Nevertheless, USC was hit with probation after Carroll left. Despite this, Carroll’s replacement, Lane Kiffin, signed Rivals’ #1 recruiting class in 2010. He followed up with the #4 class in 2011 and the #8 class in 2012. Kiffin did this despite severe scholarship limits imposed on the team. Remember, Rivals ranks the classes based on points. Despite being unable to recruit as many players as before, the Trojans continued to sign 5-Stars that kept them in the recruiting title discussion.
Interestingly, Kiffin was fired during the 2013 season. His replacement, University of Washington head coach Steve Sarkisian, signed the #1 class for USC in 2015. But to show the credit magnet that Carroll rebuilt at USC, Sarkisian had but one Rivals Top 20 recruiting class during his five years as head coach of the Huskies.12
What’s unknown is how long USC will remain a lure for players if the coaches who have followed Carroll continue to underperform relative to this future Hall of Fame coach. As previously noted, Harbaugh observed that there’s “no bad way to see Michigan.” That describes USC now, and it’s a reminder that one person (Carroll) can build up credit that others will continue to access, at least for some time. The question once again is how long this will last. As evidenced by USC’s many years in the wilderness while they searched for a head coach to revive their fortunes, USC’s AAA credit rating in the recruiting sense may not last very long.
Bringing it all back to Brady Hoke, market forces are rather wise. Despite being able to recruit for a name brand like Michigan, Hoke’s inability to field a winner ultimately meant that Michigan was starved of “credit” of the recruiting variety. This was a good thing.
The great Austrian School economist Ludwig von Mises explained this phenomenon in his endlessly insightful book Human Action. The entrepreneur who fails to use his capital to the “best possible satisfaction of consumers” is “relegated to a place in which his ineptitude no longer hurts people’s well-being.”13 College football coaches are merely pursuing an entrepreneurial venture of another kind, whereby they vie for top athletes in order to field the best team they can. Despite being handed a brilliant resource in the University of Michigan, along with the athletes who line up to play there, Hoke failed. The market responded by starving him of resources and then removing him from a position in which he was failing at his stated goal.
Hoke’s story looms large in a credit sense. Pick up the newspaper on any given day, particularly during an economic slowdown, and you will read economists calling for the Fed to “ease credit” so that struggling businesses can get back on their feet. What a shortsighted point of view.

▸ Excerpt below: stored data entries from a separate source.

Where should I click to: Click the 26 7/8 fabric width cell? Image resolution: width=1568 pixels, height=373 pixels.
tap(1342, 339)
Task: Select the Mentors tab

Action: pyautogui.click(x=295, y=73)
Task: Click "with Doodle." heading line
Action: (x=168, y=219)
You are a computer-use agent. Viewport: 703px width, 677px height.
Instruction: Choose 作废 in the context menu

As opposed to situations to avoid, “recessions” are the market’s way of making sure that the allocation of resources to the Brady Hokes of the world ceases. Just as there’s a limited number of software engineers and microchips, so, too, is there a limited number of quality college football schools, coaches, and players who merit an expensive scholarship.
The closure of the credit door on Hoke was healthy because it ensured a much more credible replacement in the form of Jim Harbaugh. The “real world” of business should be no different. If the Fed were truly led by wise minds, then they would do the opposite of fighting the market’s call for credit rationing that is meant to ensure the bankruptcy of poorly run businesses and the replacement of bad managers with better ones.

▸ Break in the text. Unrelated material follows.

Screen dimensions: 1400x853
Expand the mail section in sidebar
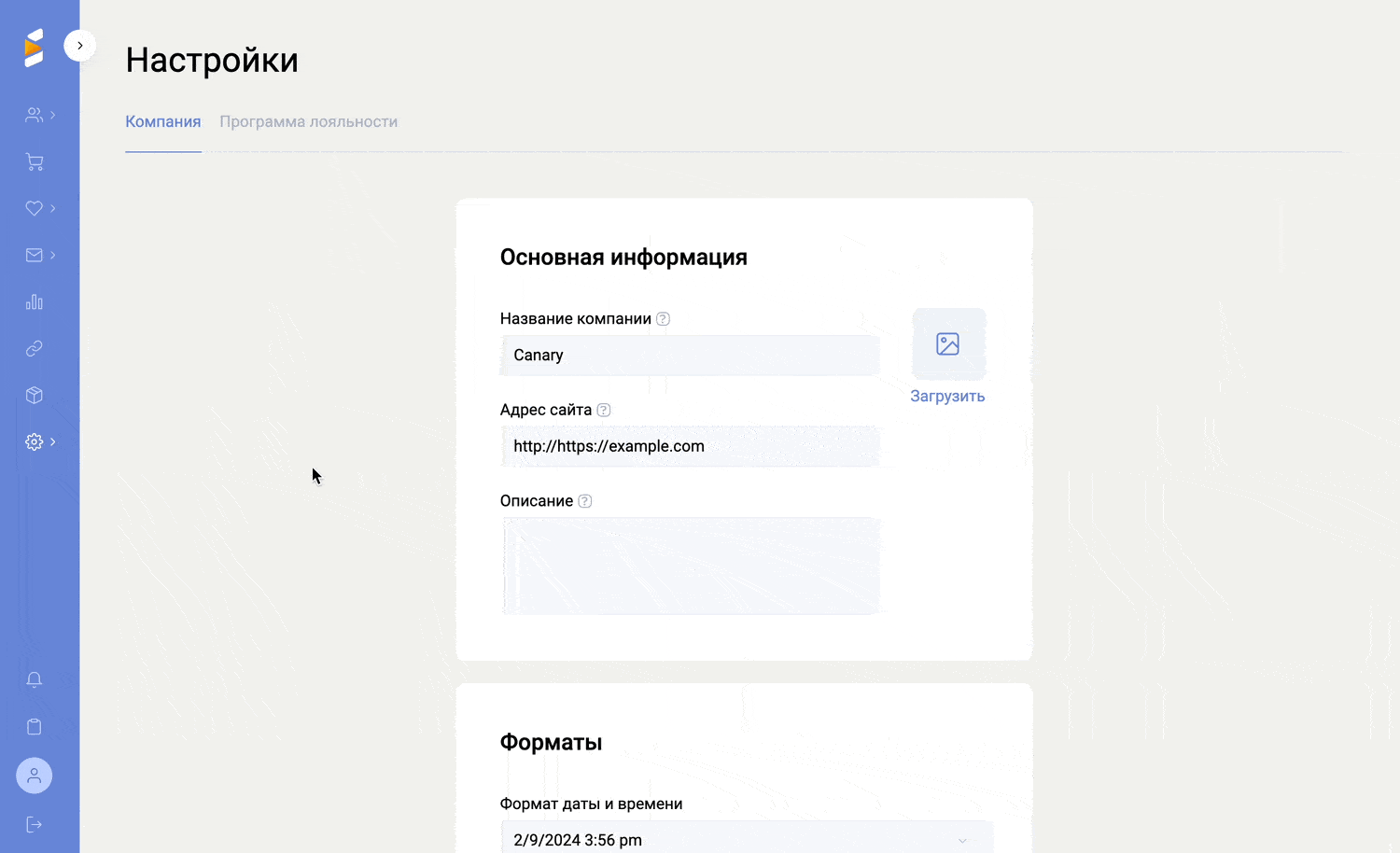point(39,256)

With the above scenario in mind, we should be thankful that the Fed is not the sole source of credit in the U.S. economy. If it were, Brady Hoke would still be coaching Michigan to the detriment of the school, the players, and the alums, and a lot of businesses would be operating at a fraction of their potential. Happily, however, and despite the Fed’s naiveté, the allocators of credit similarly continue to relieve bad managers of positions that allow them to waste resources.

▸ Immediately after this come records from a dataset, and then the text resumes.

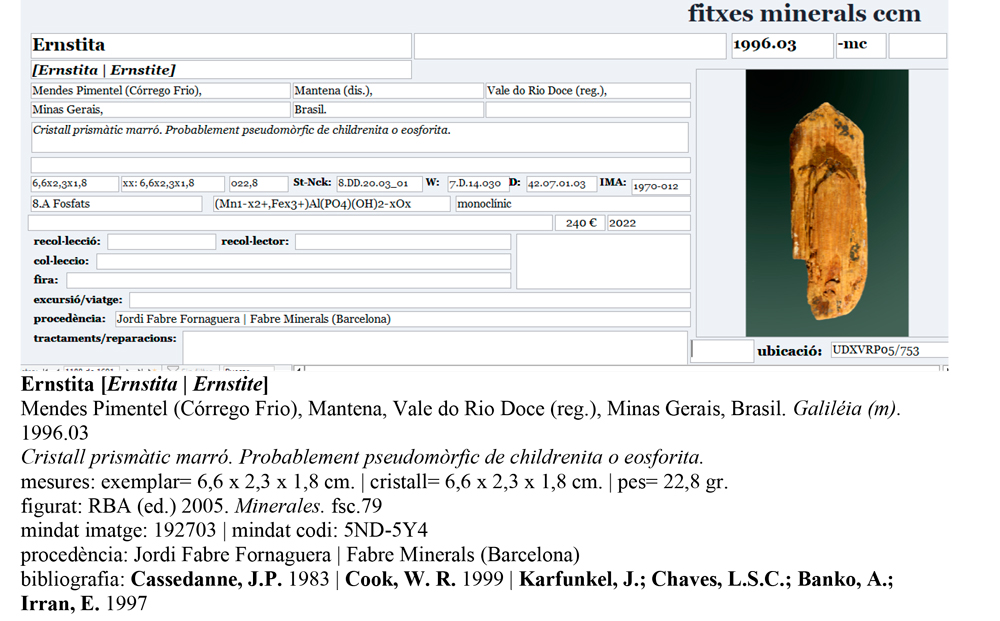Click the Vale do Rio Doce region field
1000x621 pixels.
click(x=587, y=91)
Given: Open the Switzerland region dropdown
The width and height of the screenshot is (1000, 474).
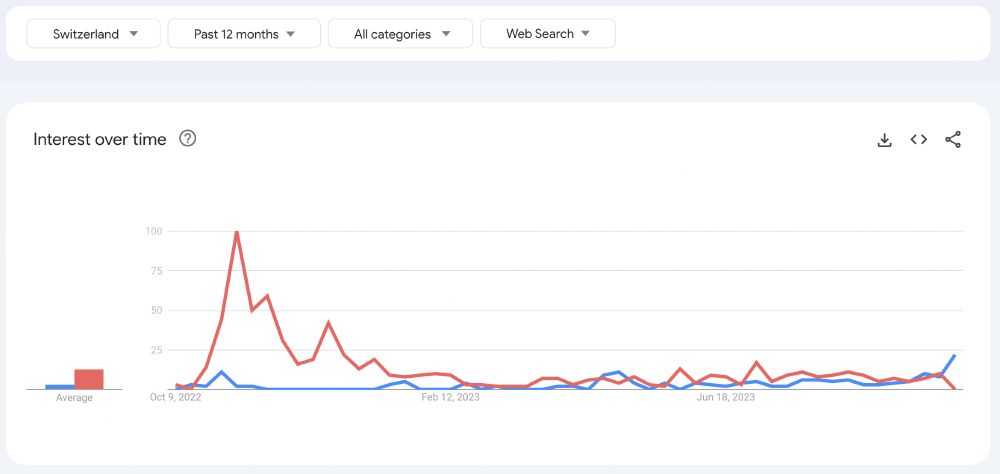Looking at the screenshot, I should tap(93, 34).
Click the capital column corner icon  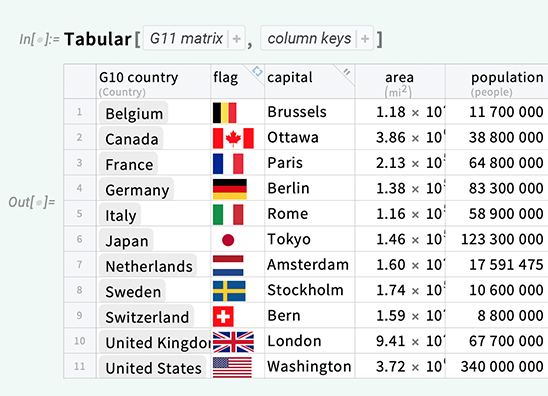(347, 72)
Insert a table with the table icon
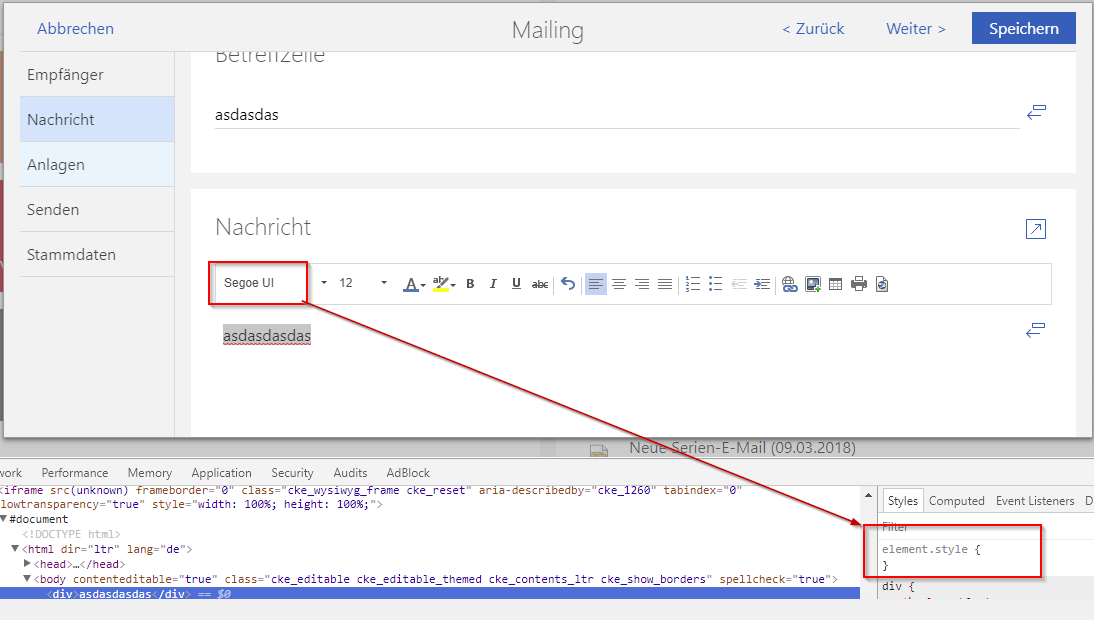Image resolution: width=1094 pixels, height=620 pixels. point(836,283)
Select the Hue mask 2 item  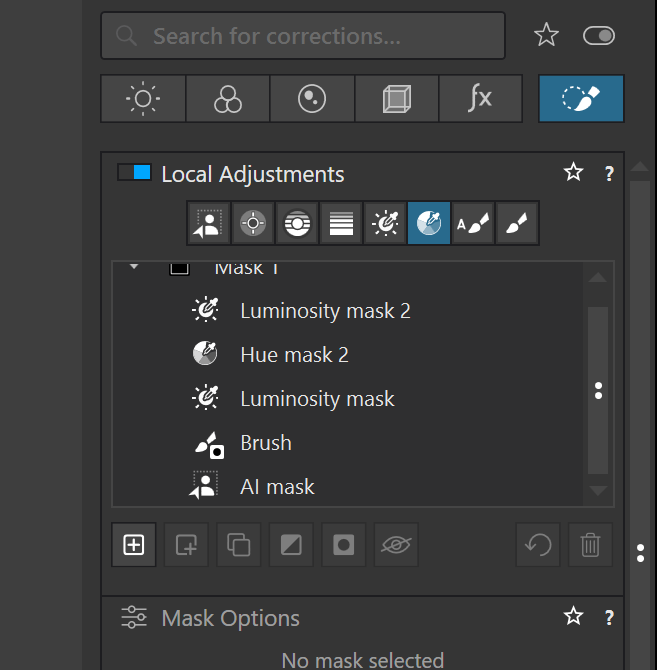[294, 355]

The free market is infinitely smarter than the wisest collection of Fed minds on their best day. So, when we hear about central bankers working to blunt healthy market activity through credit “ease,” we should quickly conclude that rather than expanding credit, they’re at best destroying it. As the ensuing chapters will reveal, market forces quite thankfully reject alleged Fed medicine, and to the economy’s certain benefit.